I'd originally ignored them - completely - and opted for the standard sprite functions within GLB.  I also used CREATESCREEN/USESCREEN to draw to a fixed resolution and scale to the target device resolution.

The problem here is that create/use is SLOW on mobile devices.  Big time slow.  So, I calculated a scaling function and scaled sprites accordingly.   Still very slow on some devices.

I then decided to invest some time into polyvectors, and oh my - was it worth it!

I now have a single startpoly and endpoly with everything plucked from a single texture atlas - including particles and fonts.
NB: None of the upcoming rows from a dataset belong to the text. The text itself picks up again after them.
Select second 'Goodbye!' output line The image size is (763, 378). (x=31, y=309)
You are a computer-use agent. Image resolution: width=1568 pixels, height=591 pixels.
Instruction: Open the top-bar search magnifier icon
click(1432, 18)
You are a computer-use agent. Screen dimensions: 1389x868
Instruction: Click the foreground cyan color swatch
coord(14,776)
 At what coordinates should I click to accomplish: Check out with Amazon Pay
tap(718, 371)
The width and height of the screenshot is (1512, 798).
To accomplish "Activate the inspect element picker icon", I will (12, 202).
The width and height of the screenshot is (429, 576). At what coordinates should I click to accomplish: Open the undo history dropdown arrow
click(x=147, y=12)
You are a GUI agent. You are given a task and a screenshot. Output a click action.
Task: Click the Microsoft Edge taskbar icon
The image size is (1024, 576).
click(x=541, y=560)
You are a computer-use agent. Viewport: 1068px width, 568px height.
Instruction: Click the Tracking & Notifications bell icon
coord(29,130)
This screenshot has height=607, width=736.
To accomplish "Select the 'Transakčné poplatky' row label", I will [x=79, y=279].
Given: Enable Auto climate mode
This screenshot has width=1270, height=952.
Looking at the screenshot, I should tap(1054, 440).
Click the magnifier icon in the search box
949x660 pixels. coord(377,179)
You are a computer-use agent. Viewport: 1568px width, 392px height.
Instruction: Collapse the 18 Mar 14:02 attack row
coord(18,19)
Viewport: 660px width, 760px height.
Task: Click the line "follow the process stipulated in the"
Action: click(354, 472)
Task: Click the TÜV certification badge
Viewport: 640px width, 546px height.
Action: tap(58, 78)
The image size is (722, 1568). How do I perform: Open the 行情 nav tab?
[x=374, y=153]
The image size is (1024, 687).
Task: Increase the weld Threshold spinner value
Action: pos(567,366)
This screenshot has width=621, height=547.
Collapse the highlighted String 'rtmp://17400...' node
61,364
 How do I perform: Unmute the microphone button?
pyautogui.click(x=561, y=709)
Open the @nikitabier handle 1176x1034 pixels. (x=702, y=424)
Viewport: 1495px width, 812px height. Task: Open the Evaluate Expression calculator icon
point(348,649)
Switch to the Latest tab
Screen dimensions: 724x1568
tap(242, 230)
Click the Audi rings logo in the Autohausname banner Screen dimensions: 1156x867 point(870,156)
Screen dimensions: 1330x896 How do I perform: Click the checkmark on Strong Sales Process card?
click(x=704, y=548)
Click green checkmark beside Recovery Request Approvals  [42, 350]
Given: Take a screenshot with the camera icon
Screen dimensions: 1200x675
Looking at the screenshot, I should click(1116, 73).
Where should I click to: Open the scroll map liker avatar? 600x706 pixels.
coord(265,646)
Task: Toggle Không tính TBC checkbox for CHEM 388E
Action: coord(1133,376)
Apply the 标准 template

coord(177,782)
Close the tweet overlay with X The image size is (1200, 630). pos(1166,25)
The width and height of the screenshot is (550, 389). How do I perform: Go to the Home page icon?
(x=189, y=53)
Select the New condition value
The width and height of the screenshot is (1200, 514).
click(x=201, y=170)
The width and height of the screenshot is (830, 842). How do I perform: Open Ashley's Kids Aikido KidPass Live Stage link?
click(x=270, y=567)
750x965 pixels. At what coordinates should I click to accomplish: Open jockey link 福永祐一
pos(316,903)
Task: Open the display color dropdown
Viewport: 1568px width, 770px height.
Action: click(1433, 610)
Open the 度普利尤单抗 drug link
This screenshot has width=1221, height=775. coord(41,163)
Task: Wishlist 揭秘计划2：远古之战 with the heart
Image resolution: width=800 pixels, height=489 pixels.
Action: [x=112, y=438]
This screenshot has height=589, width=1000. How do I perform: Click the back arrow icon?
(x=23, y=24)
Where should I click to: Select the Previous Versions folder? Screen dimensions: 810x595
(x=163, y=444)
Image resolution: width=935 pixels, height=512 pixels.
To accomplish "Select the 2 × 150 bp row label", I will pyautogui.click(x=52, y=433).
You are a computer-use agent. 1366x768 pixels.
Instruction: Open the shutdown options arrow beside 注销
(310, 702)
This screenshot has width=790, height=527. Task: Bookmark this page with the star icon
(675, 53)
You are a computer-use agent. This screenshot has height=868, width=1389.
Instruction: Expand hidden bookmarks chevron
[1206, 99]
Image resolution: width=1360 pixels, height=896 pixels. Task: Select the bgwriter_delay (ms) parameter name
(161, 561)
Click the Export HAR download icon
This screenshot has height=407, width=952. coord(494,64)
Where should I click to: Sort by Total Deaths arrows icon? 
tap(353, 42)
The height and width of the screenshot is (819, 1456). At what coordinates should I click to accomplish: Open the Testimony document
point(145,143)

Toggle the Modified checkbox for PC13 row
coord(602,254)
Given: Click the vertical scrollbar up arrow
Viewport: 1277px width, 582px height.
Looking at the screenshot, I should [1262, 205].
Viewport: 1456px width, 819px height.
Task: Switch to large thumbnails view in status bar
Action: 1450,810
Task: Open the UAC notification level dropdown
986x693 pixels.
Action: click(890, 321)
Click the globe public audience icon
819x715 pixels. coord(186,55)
The difference was incredible - from 20fps on a nexus 7 to a solid 60fps.  Even on a lowly Galaxy Europa I was getting 50fps+ (from less than 5fps).  Same code on OUYA is running 60fps too with bags of room to spare.

Granted, this is a tile based game with a single 2048x2048 texture atlas and sprites that don't need loads of detail, but there is a lot going on.  Even having multiple texture atlases and a few start/endpoly routines will see a massive improvement.

It really is worth spending time investigating them and building up your own library of polyvector routines. 

//Andy


erico

In my case, a 428x240 core game scaled to whatever size and using the legacy commands (draw/anim/setscreen), full of random calls and objects, I get 60fps on the few devices I tried, including the caanoo. I learned transparencies can give a hit on performance here and there.
If your game has a core screen in low res, it should not slow down.

Polivectors still scapes me a little, a bit too complicated yet for me to handle.

fuzzy70

polyvectors ran very bad on my pocket pc, I think Ian said they weren't to smart on the cannoo or Pandora (Can't remember which as know little about them).

Have heard good reports from other devices though & I use them quite a bit.

Lee


Sent from my C6603 using Tapatalk

"Why don't you just make ten louder and make ten be the top number and make that a little louder?"
- "These go to eleven."

This Is Spinal Tap (1984)

erico

Yep, I also believe Gernot said that drawsprite is extremely optimized for caanoo (maybe to pandora too?)
Within my tests, caanoo can´t handle much of transparencies or polyvectors unless you are an average to good coder(which is not me).
I wonder about older android or ios devices...maybe they work similar?

Mr.Plow, there must be something hogging your code, could it be the scanline fx? ...or maybe maps out of the 2x scale? (512/1024/2048)

spacefractal

Offscreen hogging too. On some iOS Devices im often see issues with colored polyvectors. So in my games it's a mixed bag what I uses (in karma Miwa all moving sprites is normal commands while files is polyvector example.

Howover polyvectors can't been used for html5 yet. So property it's more depend on the game what it's best.

In my games 30fps is the goal for ouya.